I had a heart warming email yesterday from a woman I met in Essaouira about a kitten my son Jude and I rescued from the main square over there. She was a tiny kitten with a broken back leg and can’t have been more than two or three weeks old when we found her. We couldn’t bear to leave her, but returned that evening to find she was still there, crouching outside a café, where someone had left her a saucer of milk. She has now been given to new owners and christened Canelle. What a relief. On the day we found her Jude asked if we could take the kitten home, but instead we tracked down an English woman called Suzy who loves cats and spends quite a large chunk of time finding strays in the streets of the walled city and rescuing them. You could rescue all the cats, as they all look malnourished and dehydrated but some manage to get by with scraps from the fish market and old guts and offal that the stall holders in the meat market throw out. I saw cats with infected eyes and sore looking tails, and half starved. Susie is in touch with a British charity that goes over to Essaouirra www.hsam.org.uk and neuters the strays and gives them medicines. It’s a never-ending job. – Suzy took ‘Canelle’ home that evening, after we showed her where the kitten was, and took her to the vets, and then found her the new home.

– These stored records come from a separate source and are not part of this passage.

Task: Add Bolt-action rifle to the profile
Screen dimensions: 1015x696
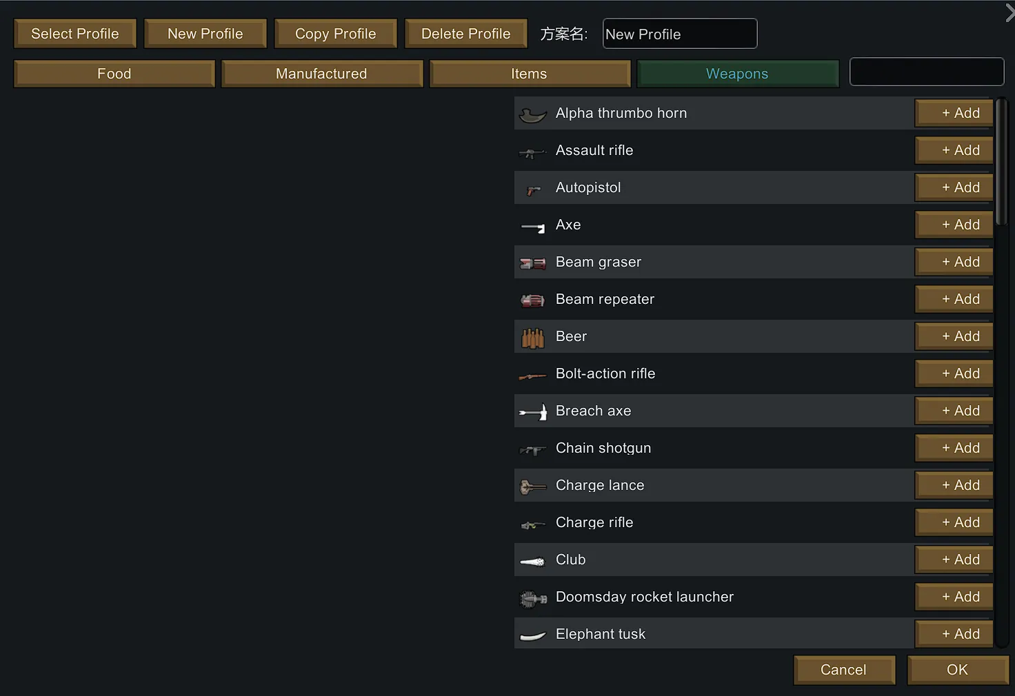Action: 954,373
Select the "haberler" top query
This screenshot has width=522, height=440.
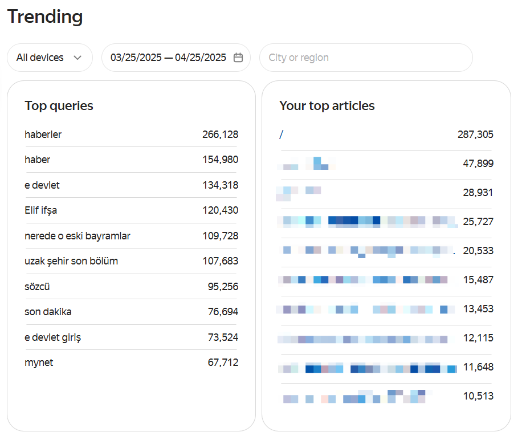coord(43,135)
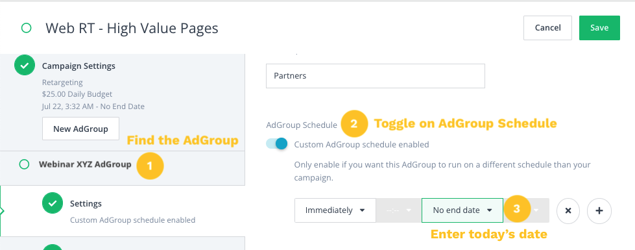Click the New AdGroup button
The height and width of the screenshot is (250, 635).
[x=80, y=129]
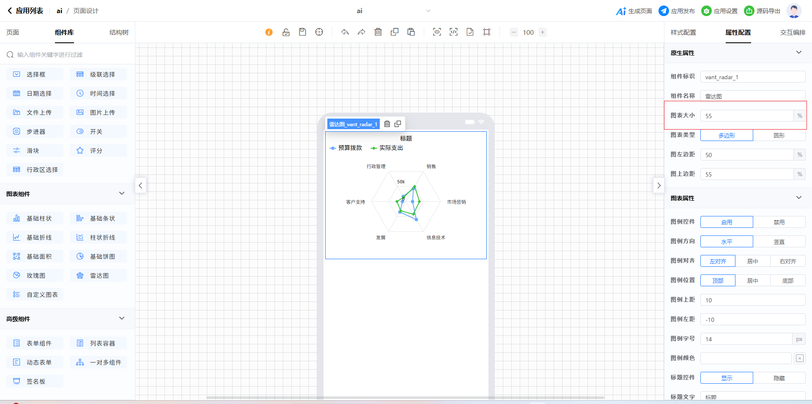The width and height of the screenshot is (812, 404).
Task: Collapse the 图表组件 section
Action: point(122,194)
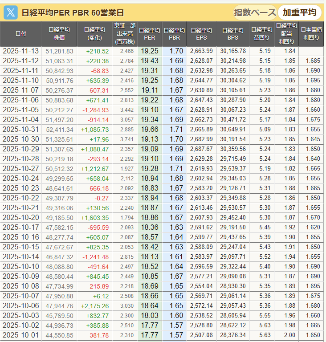Click the 日付 column header
326x342 pixels.
[21, 34]
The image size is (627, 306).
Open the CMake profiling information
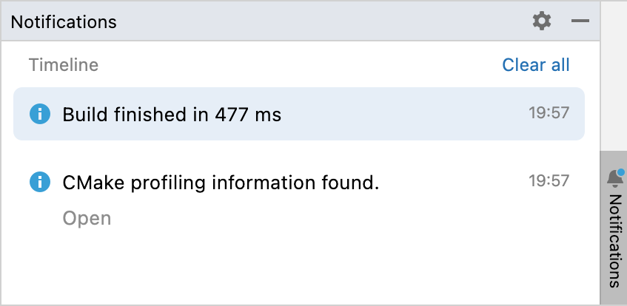[x=87, y=218]
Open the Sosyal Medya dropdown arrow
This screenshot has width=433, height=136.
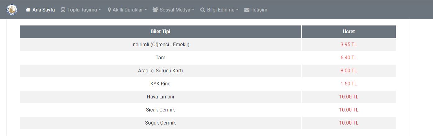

We stayed in a wonderful traditional house done up in a funky style and called Da Baida www.castlesinthesand.com .Graham who owns the house with his ex partner Emma says that the cat people should be concentrating on the helping the pregnant women from Essaouira who can’t afford to have emergency caesareans and die giving birth. He has a point, but each to their own and the women who run hsam are vets, so their interest is in animals. I say three cheers to anyone, who has the time, and makes the effort to help.

Tuesday, 2 June 2009

Post Holiday Blues

Am just back from Essaouira in Morocco. I was desperately in need of a break after the launch of my novel, The Seven Year Itch. There was a party and several articles to write and photographers who came to photograph the children and me. I was so nervous during the party at Daunt Books, my heart was hammering in my chest and I felt spacey and strange. During the launch I beamed and signed books, picked at nuts and probably drank too much. I had bought a gold dress for the occasion and had my hair done and the dress was so tight, that it was quite an effort to sign 70 books. It was all very heart warming and fun. There is another launch at a local café, Cupboard Café in Oaklands Grove, W12, on June 4th. The café is a haven from the souk that is the Uxbridge Road, and the owner, Natalie, the woman who gets things done brilliantly, has started a series of parties for local authors. Please come.

Essaouira is the most beautiful walled town on the coast of Morocco, where the houses are mostly painted blue and white. It is two and a half hours drive from Marrakech. We have been on really safe holidays since the children were born, so it was great to go to a town that looks and smells medieval where the streets are cobbled and narrow and overrun with cats and where the smell is of mint and sardines and the occasional drain. There is a working port also overrun with manky cats, and fishing boats. I am still thinking of colourful souks, sweet mint tea and the beautiful light. The children started school again today, and I have that sinking feeling, too, as though I am back at boarding school, shivering by the cold radiator.